Identidad
¿Quién dice la gente que soy yo?”, preguntó Jesús a sus discípulos camino a Cesarea de Filipo. ¿Necesitaba el Maestro saber lo que el pueblo pensaba de Él? Esta curiosidad se espera más de los seres inseguros, de quienes no se conocen a sí mismos. Para nosotros tal interrogante es válida y comprensible, pero jamás en Él. Entonces, ¿por qué deseaba saber Jesús lo que decían de Él los hombres del mar y de las aldeas? ¿Acaso desconocía su verdadera identidad, su propósito y naturaleza sobrenatural?
Ciertamente Jesús no preguntó para saber, sino para que sus seguidores sepan también quién era Él realmente. De modo que escuchó pacientemente las varias respuestas: “Unos dicen que eres Juan el Bautista, otros, Elías; otros, Jeremías, y otros, un profeta de los antiguos que ha resucitado”. Jesús hizo, pues, la pregunta más importante: “Y vosotros, ¿quién decís que soy yo?”. En seguida Pedro respondió con certeza sorprendente: “Tú eres el Cristo, el Hijo del Dios viviente”. Jesús exclamó con regocijo: “Bienaventurado eres, Simón, hijo de Jonás, porque no te lo reveló carne ni sangre, sino mi Padre que está en los cielos”.
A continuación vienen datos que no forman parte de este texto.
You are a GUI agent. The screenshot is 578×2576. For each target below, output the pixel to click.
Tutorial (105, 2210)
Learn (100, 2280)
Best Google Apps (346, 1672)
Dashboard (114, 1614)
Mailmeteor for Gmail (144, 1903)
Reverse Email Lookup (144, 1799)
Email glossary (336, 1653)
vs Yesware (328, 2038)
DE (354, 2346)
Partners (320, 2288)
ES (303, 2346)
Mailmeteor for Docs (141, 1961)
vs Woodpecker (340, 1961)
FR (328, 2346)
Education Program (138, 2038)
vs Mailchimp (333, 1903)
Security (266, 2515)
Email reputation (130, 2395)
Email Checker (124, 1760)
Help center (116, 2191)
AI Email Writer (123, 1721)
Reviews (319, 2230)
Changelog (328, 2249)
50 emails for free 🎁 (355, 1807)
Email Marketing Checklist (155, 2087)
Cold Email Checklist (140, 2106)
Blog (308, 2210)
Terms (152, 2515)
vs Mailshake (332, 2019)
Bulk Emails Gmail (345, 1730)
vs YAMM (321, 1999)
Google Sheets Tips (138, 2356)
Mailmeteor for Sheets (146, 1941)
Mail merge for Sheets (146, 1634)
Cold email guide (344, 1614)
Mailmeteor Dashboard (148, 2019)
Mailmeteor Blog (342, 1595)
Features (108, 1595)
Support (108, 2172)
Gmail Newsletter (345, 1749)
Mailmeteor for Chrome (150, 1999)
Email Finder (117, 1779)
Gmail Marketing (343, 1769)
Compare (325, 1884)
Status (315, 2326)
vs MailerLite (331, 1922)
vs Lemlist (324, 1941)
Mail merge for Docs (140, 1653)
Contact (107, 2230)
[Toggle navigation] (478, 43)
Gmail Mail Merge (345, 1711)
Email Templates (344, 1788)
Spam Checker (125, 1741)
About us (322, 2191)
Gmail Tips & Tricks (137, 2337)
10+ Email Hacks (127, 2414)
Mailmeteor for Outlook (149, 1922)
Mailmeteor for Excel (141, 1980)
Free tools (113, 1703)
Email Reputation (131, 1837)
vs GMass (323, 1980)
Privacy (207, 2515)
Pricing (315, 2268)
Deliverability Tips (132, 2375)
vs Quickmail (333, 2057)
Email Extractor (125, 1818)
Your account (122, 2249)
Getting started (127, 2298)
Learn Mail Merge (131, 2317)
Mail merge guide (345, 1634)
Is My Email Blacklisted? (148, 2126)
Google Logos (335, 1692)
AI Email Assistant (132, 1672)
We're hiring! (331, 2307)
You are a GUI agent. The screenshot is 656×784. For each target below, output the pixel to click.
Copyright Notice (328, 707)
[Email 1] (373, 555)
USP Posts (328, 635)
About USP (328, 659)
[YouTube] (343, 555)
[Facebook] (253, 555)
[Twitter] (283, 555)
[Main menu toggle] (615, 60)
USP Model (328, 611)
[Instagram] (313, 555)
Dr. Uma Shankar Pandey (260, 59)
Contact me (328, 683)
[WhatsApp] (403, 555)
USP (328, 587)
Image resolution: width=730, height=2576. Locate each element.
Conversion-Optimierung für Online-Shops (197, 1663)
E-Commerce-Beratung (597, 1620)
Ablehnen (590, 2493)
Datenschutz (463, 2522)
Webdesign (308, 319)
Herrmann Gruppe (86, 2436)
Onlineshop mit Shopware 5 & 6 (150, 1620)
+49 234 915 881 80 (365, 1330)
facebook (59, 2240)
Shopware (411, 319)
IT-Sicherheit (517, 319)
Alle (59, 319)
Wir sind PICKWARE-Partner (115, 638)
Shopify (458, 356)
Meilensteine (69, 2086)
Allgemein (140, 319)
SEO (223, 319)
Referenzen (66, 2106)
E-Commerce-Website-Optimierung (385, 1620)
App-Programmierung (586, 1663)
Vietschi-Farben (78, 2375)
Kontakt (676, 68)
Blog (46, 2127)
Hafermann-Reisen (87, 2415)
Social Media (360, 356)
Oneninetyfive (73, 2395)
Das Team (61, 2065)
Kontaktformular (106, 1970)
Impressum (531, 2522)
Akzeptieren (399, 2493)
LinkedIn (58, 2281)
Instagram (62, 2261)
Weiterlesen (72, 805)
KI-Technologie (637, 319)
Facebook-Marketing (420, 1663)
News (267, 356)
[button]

La historia universal cuenta de seres excepcionales que han expresado quiénes son: Mahoma creía que era profeta, Buda se consideraba buscador de la verdad y Confucio solo pretendió ser un maestro sabio. Únicamente Jesucristo se declaró como el Hijo eterno de Dios; aquel Dios hecho hombre que murió en la cruz para perdonar el pecado de toda la humanidad, para que “todo aquel que en Él cree no se pierda, mas tenga vida eterna”. (Ver: Mateo 16:13-17).